Ohne zu zögern rannte ich wieder in das Revier ein und stürmte in das Zimmer, in welches Jenny war. Doch als ich das Zimmer, war sie weg. Sie war einfach weg. Verschwunden.
„Nein!“, schrie ich, doch das brachte wenig.
Ich wusste, dass er sie geholt hat. Er holt jeden, der ihm zu nahe kommt. So auch meine Freundin und das alles nur wegen mir. Wimmernd kauerte ich auf den Boden und fing an zu weinen. Nein, ich kann das nicht so stehen lassen. Ich muss etwas tun. Plötzlich sah ich, dass unter dem Bett etwas war. Ein zusammengeknülltes Stück Papier. Sofort kroch ich unters Bett und nahm mir das Stück Papier, welches ich wieder auseinander faltete.
„HELP ME“
Das war eindeutig Jennys Handschrift. Ich steckte das Papier ohne zu zögern in meiner Hosentasche und lief aus dem Zimmer. Dem Sheriff und Johnson habe ich nichts gesagt. Ich musste das alleine durchziehen und die anderen waren mir momentan sowieso nur im Weg. Doch ich hatte keinen Anhaltspunkt. Ich wusste nicht wo sie war, geschweige irgendetwas.
„Nein, halt. Doch ich wusste was.“, sagte ich zu mir und mir fiel sofort die Hütte in Littelton ein.
Dort muss er sein und dort muss auch Jenny sein. Sofort rannte ich zum nächstgelegenen Polizeiauto, am Hinterausgang und schloss das Auto auf. Sicherheitshalber nahm ich die Sirene ab und fuhr los. Es war mir egal, dass ich ein Polizeiauto entwendet habe, obwohl ich nur Hilfspolizist bin, denn ich darf das nur mit der Erlaubnis des Sheriffs, doch er würde mir ohnehin nicht zustimmen.

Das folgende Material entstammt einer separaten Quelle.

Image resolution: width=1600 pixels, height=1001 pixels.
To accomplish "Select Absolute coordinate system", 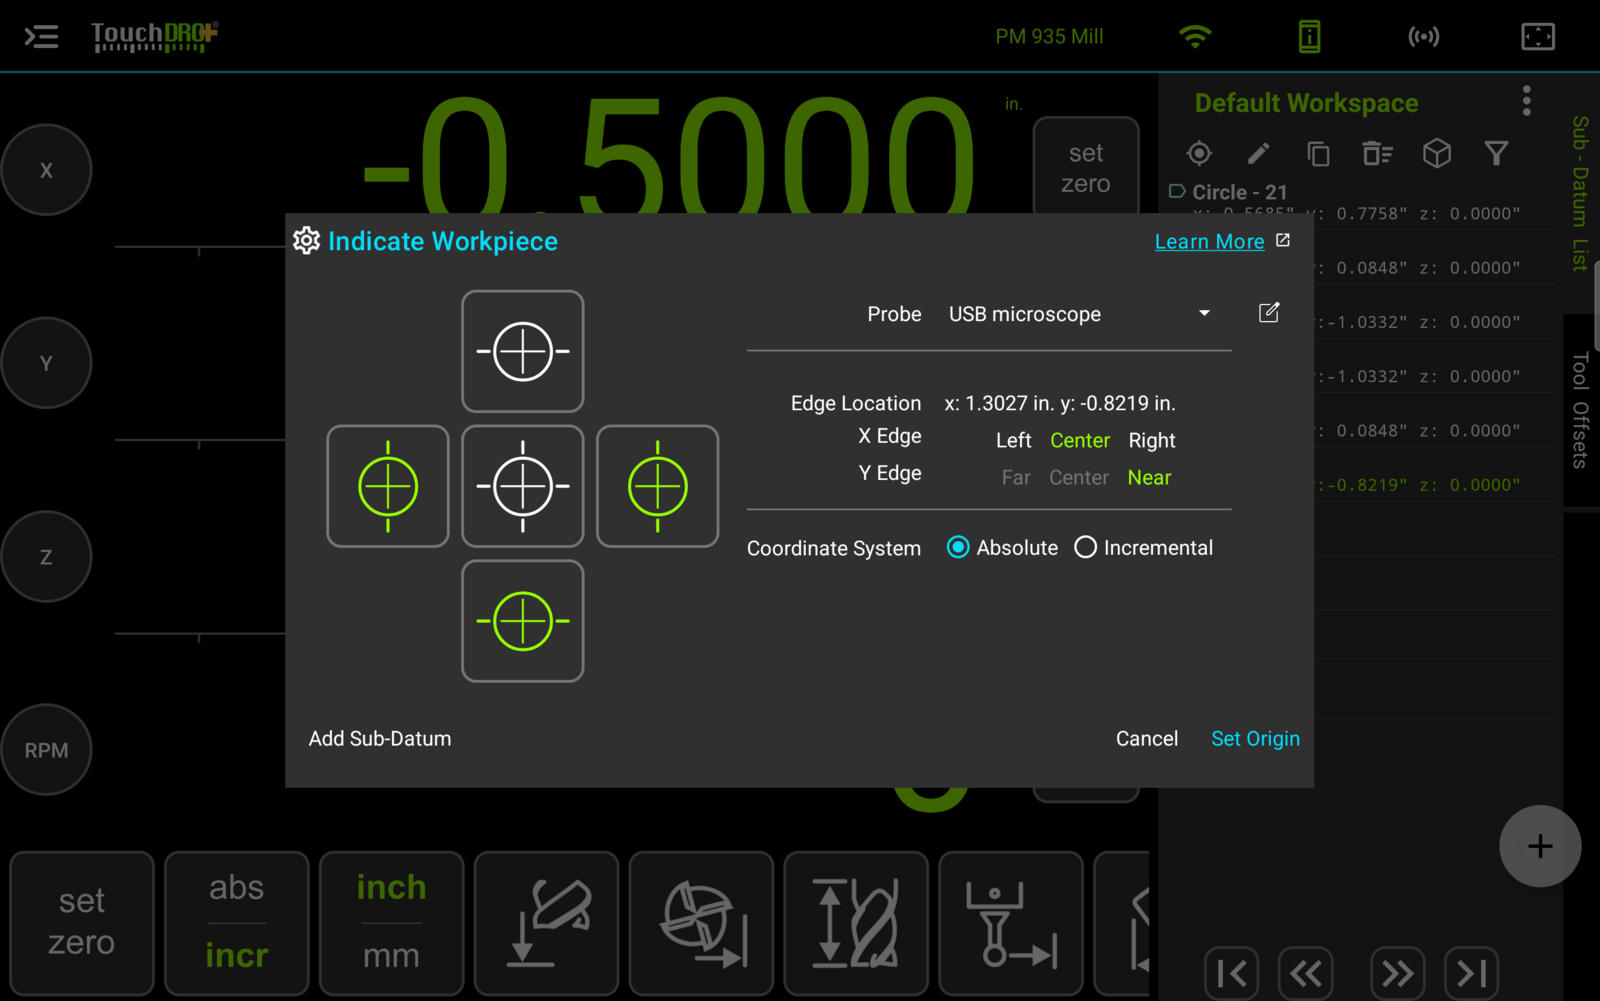I will [x=1002, y=548].
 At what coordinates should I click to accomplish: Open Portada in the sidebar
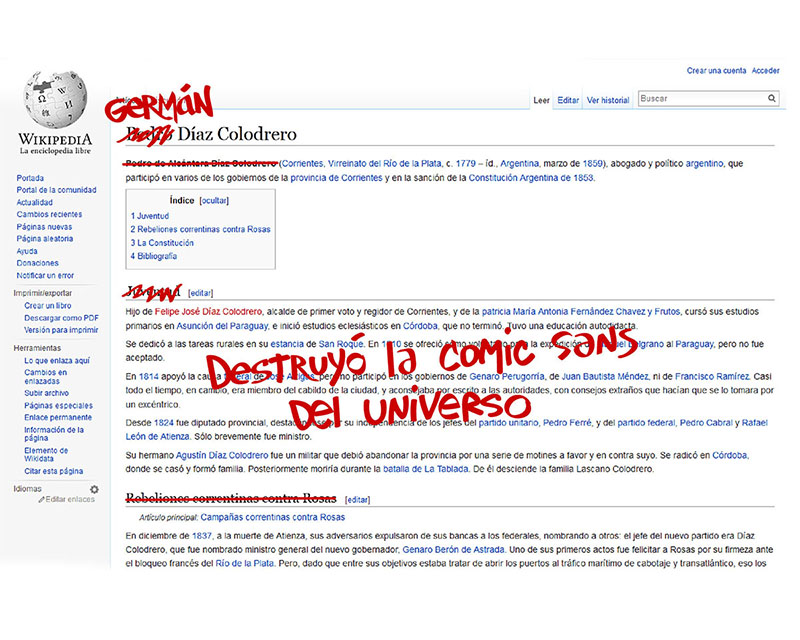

Langsam machte ich die Augen auf. Ich wurde durch ein Tropfen aufgeweckt und genau dieses Tropfen spürte ich auf meiner Haut wieder. Ich schaute nach oben. Die Decke war niedrig und wurde von Brettern vernagelt, aus dem Wasser hinunter tropfte. Nur ein kleiner Spalt an der Decke, liess ein wenig Licht in diesem dunklen und staubigem Raum zu. Ich wusste nicht genau wo ich war, aber es sah wohl nach einem Keller aus. Ich war an meinen Armen mit Ketten angebunden und konnte mich unmöglich befreien. Das letzte an was ich mich erinnern kann war, dass ich … Nein, ich kann mich an gar nichts mehr erinnern. Nur, dass plötzlich alle wegliefen und ich dann irgendwie einschlummerte.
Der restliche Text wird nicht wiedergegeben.